> [What to produce]:
Every line that contains "Task" must be located and copied from the data.
(Exercise input begins)
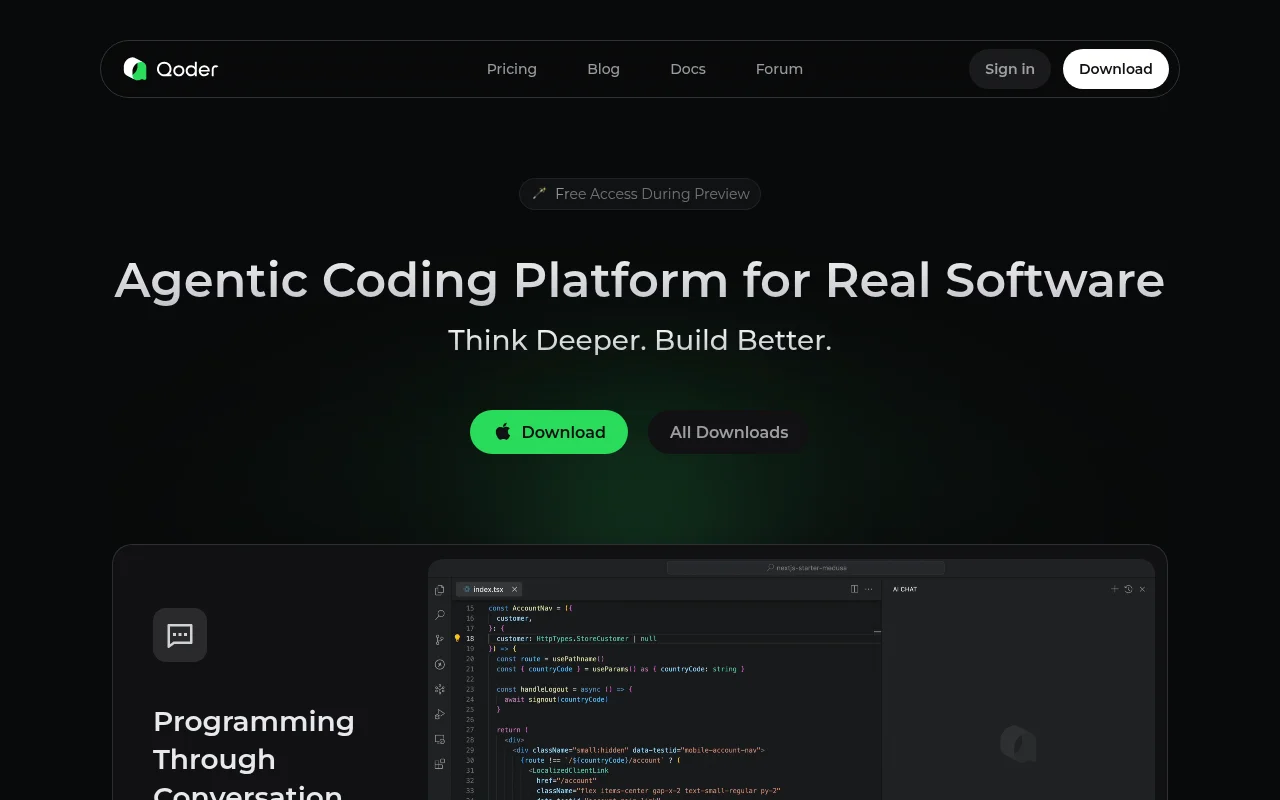Go to Docs in the top navigation
Screen dimensions: 1280x800
[x=687, y=69]
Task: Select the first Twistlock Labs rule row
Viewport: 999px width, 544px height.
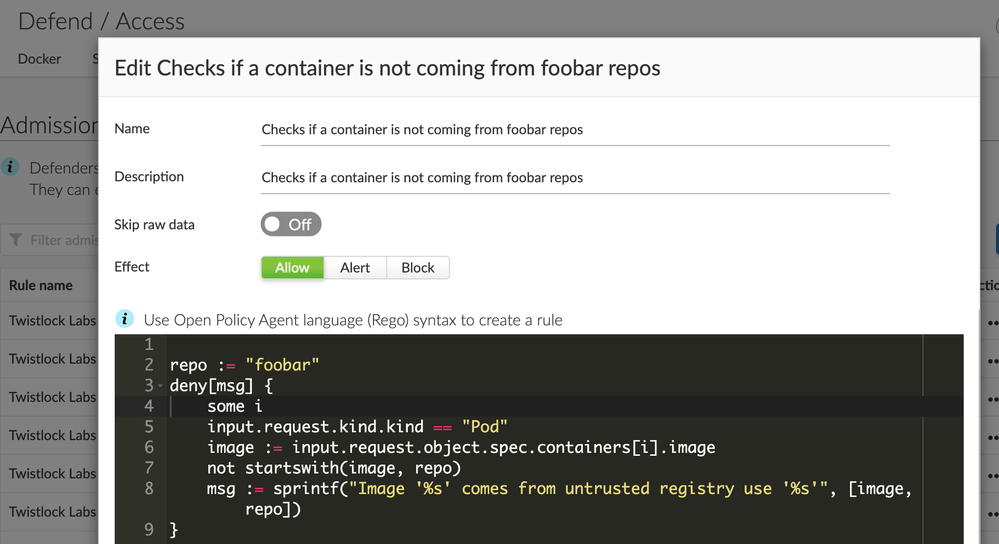Action: point(52,321)
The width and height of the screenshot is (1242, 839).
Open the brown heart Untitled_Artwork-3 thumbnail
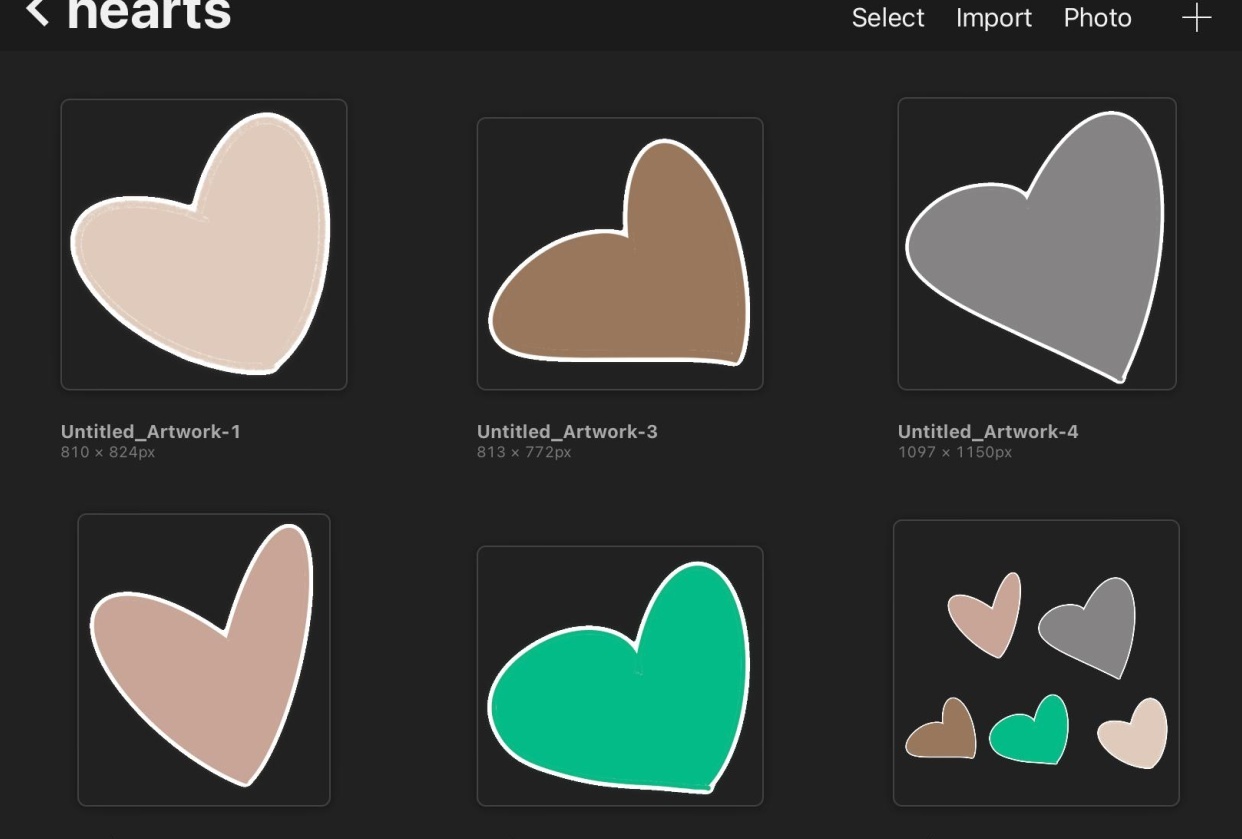click(x=620, y=253)
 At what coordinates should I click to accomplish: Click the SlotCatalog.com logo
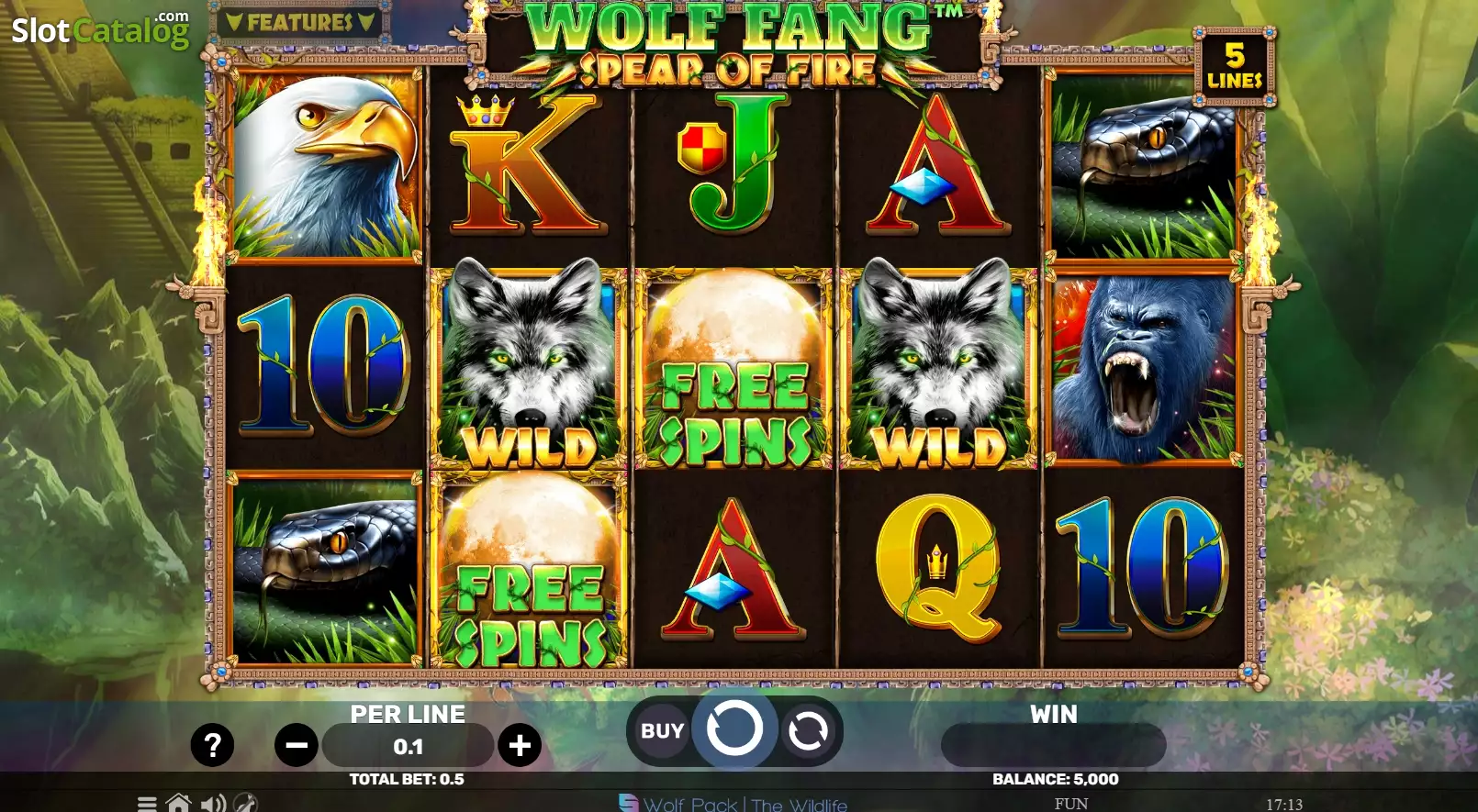[x=101, y=30]
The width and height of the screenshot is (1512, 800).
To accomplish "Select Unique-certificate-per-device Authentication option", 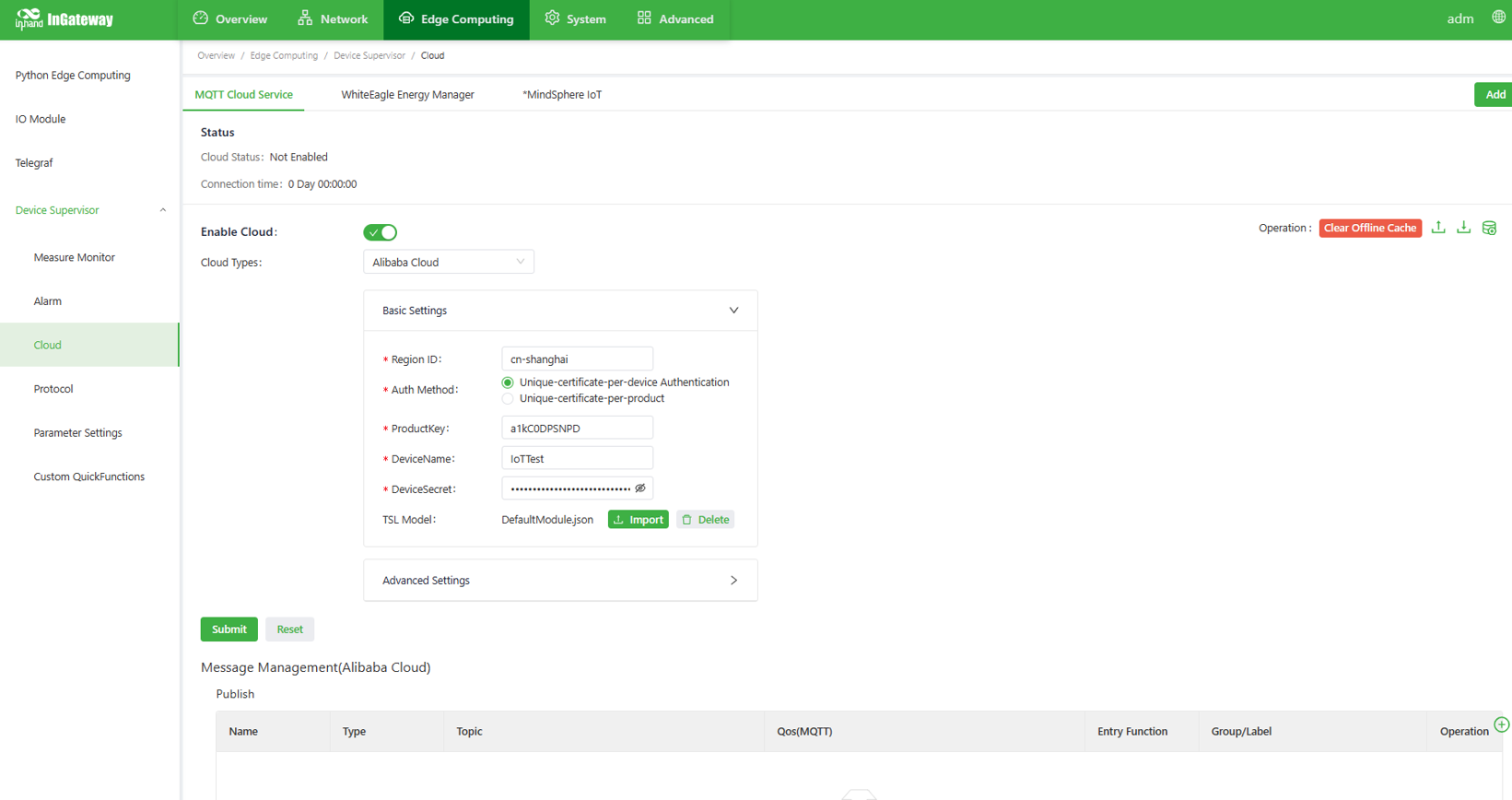I will click(x=508, y=382).
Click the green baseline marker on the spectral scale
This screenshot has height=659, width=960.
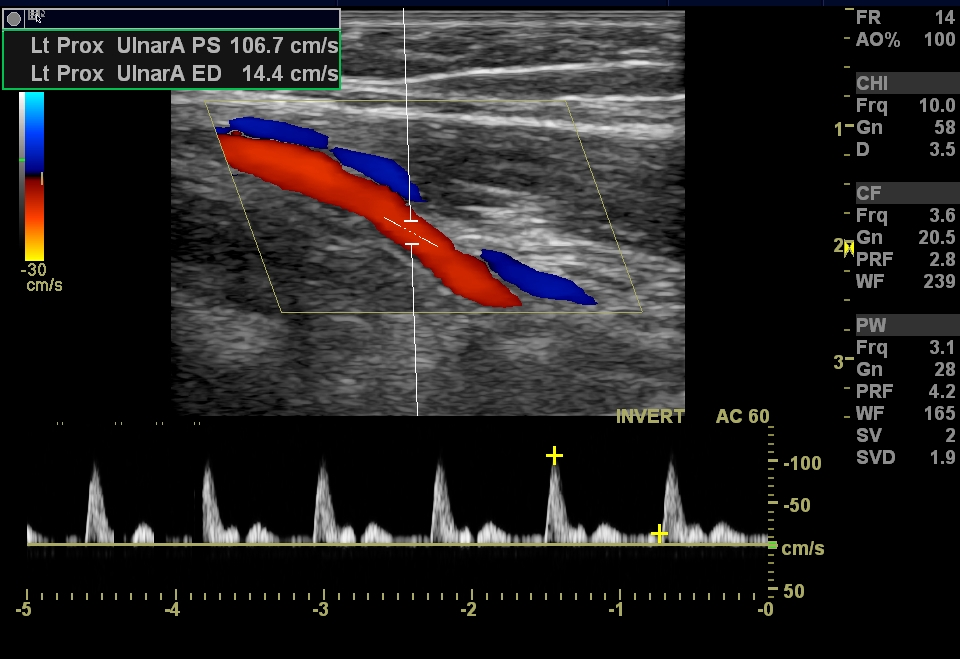[x=772, y=545]
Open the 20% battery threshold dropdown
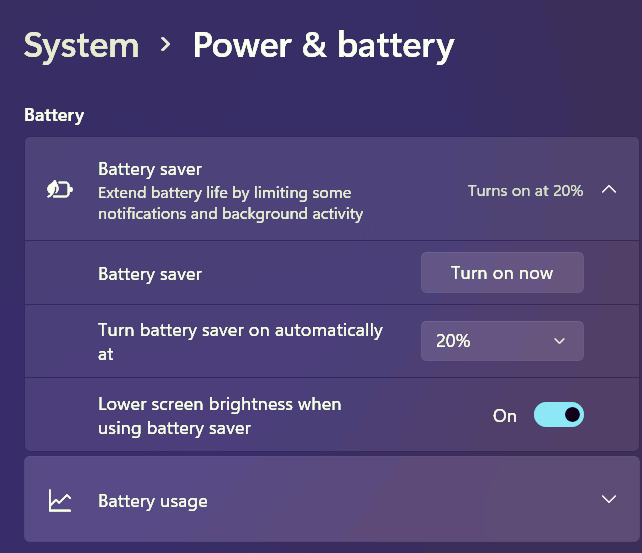642x553 pixels. 501,341
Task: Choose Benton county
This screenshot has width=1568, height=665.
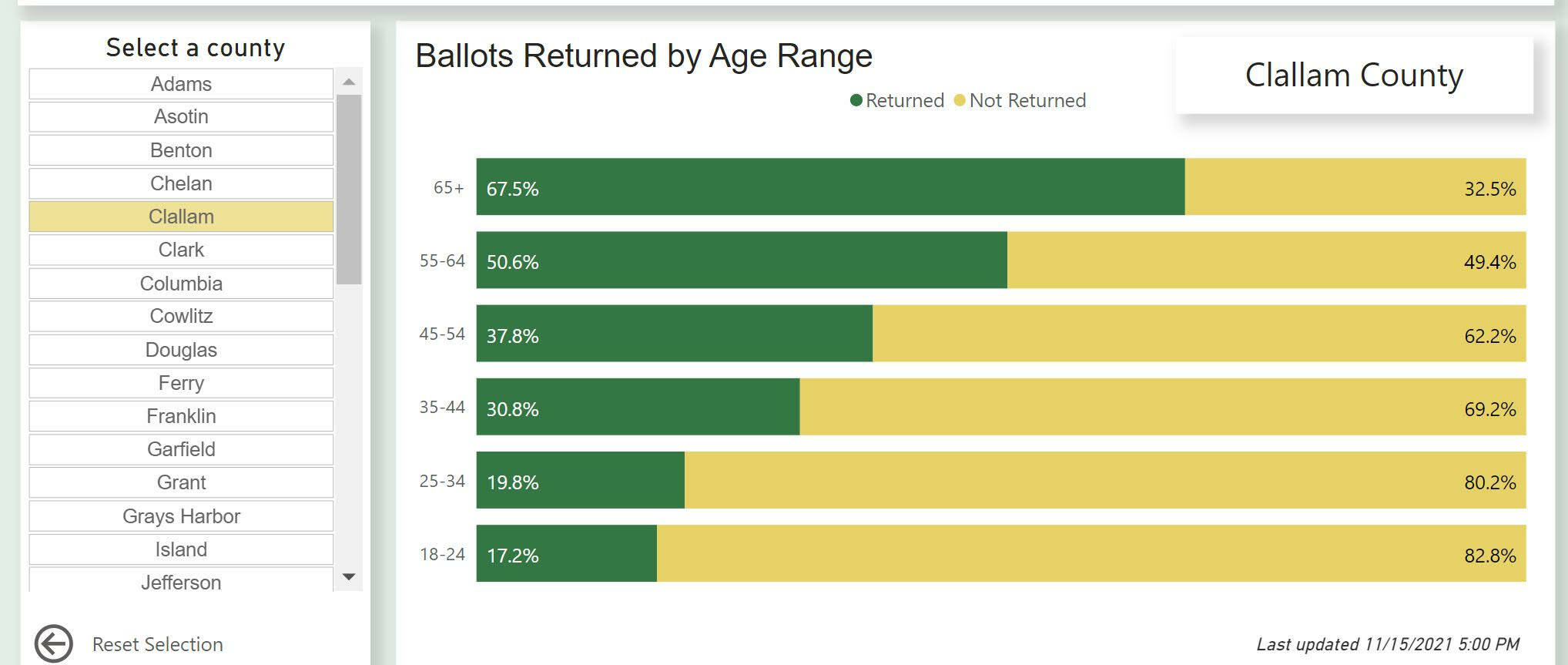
(Exercise input ends)
> [Answer to this problem]:
Task: Select the first Twistlock Labs rule row
Task: Choose Benton county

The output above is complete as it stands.